En effet, dès la première lecture, le prophète Isaïe nous dit : « Ainsi parle le Seigneur, lui qui fit un chemin dans la mer, un sentier dans les eaux puissantes ». Le Seigneur nous fait un chemin en effet ; car qu’est-ce que la foi, sinon suivre un chemin. Mais ce chemin n’est pas droit, passant, comme nous le dit Isaïe, au milieu d’une mer agitée. Ainsi en est-il de la barque de nos vies, de la barque de l’Eglise, de la barque du monde, chahutée par les tentations du malin, abondamment rappelées au cours de ce carême. Personne ne peut traverser sa vie sans que sa barque ne soit battue par les flots. Mais sans chemin on est perdu, et les lumières du matérialisme ne font qu’éblouir ; que reste t-il une fois cet aveuglement passé ?
L’évangile propose un de ces balisages du chemin avec ce fameux passage de la femme adultère que nous connaissons bien. Pour les scribes et les pharisiens, il n’y a que la loi qui compte, quitte à mouiller Moïse avec, pour se donner bonne conscience. Permettez-moi de faire trois remarques qui me sont venues à la lecture de ce passage.
-La première concerne tout le peuple chrétien, y compris -et peut-être surtout- ceux qui ont mission de nous guider. Ce passage arrive après les questions posées au Christ sur le lien du mariage, et où le Christ avait déclaré « Celui qui renvoie sa femme et en épouse une autre est en flagrant délit d’adultère ». Le Christ avait été clair, et pourtant, la force du pardon va dépasser le poids du péché. Car dans l’évangile de ce jour, le Christ n’a pas jeté la pierre sur la femme adultère ; et il lui dit « je ne te condamne pas », Le Christ n’est pas allé trouver les érudits qui tenaient la loi, mais celle qui avait péché.
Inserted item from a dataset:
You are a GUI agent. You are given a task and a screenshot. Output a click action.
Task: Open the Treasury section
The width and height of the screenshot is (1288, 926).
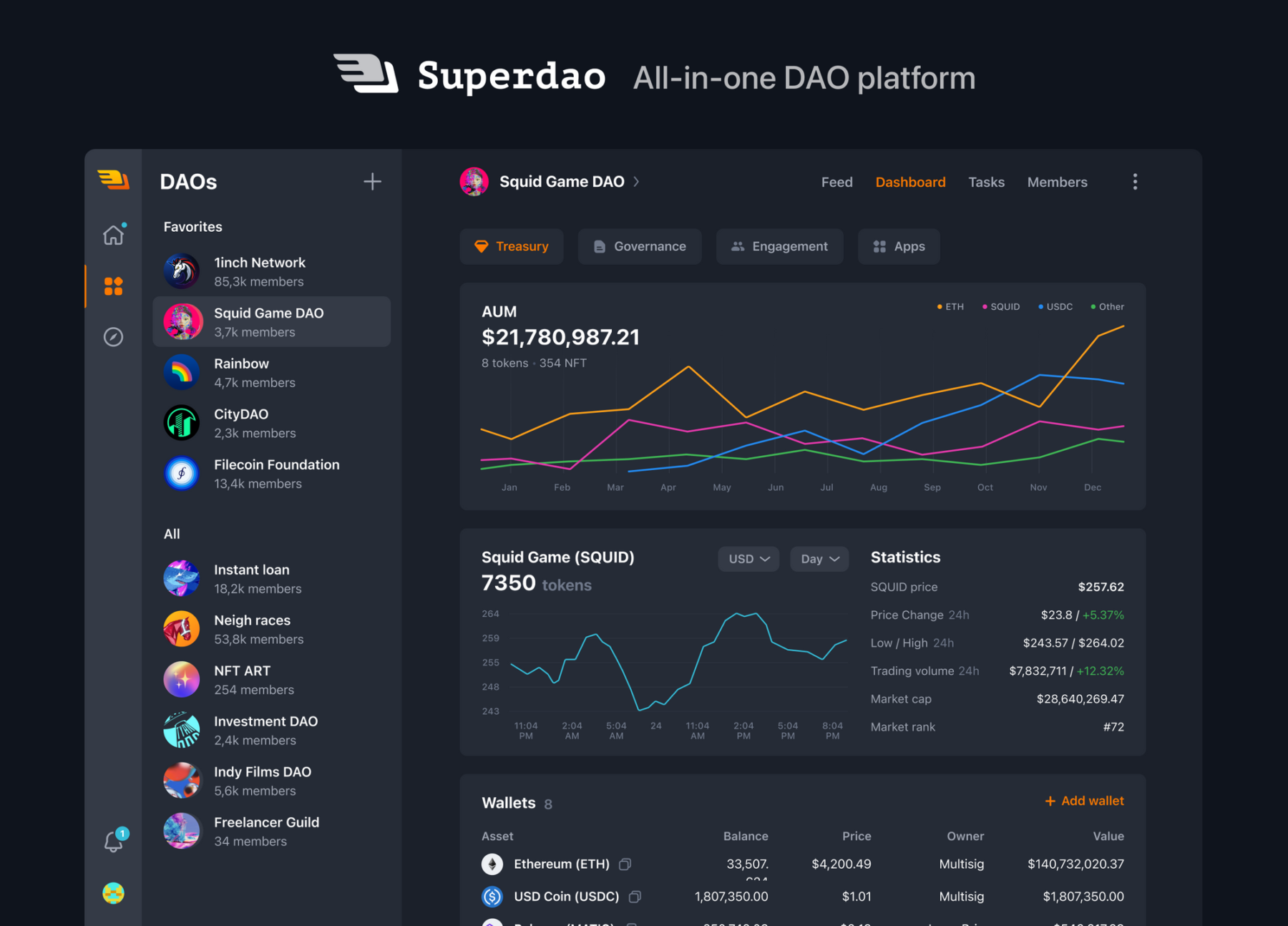click(511, 246)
Et se sont ceux qui jugeaient cette femme qui ne pourront soutenir le regard du Christ, et qui devront dû partir…
-La deuxième remarque tient dans la fin de la phrase du Christ « Va, et désormais ne pêche plus ». La remise des peines, qui peut aller jusqu’à l’infini doit permettre à l’homme de devenir meilleur. Le pardon illimité doit s’accompagner de la conversion. Avec la reconnaissance de la faute, on doit être au moins un peu meilleurs. Etre sur le chemin, c’est donc parcourir un chemin d’humanité fait de pardon et de conversion. Globalement, cela doit -cela devrait- se voir dans une assemblée des chrétiens, et l’on doit, quelque part, montrer quelque chose du Royaume, qui passe aussi par la prise en compte de ce qui est bien comme de ce qui ne l’est pas. Aujourd’hui, pour éviter la contradiction et éviter de juger, on a tendance à accepter que tout se vaut. Mais pour le Christ tout ne se vaut pas, et l’on sait bien, voir trop bien, que la vérité des actes, comme celle des paroles, sont ceux qui permettent de construire le monde meilleur que nous appelons de nos vœux.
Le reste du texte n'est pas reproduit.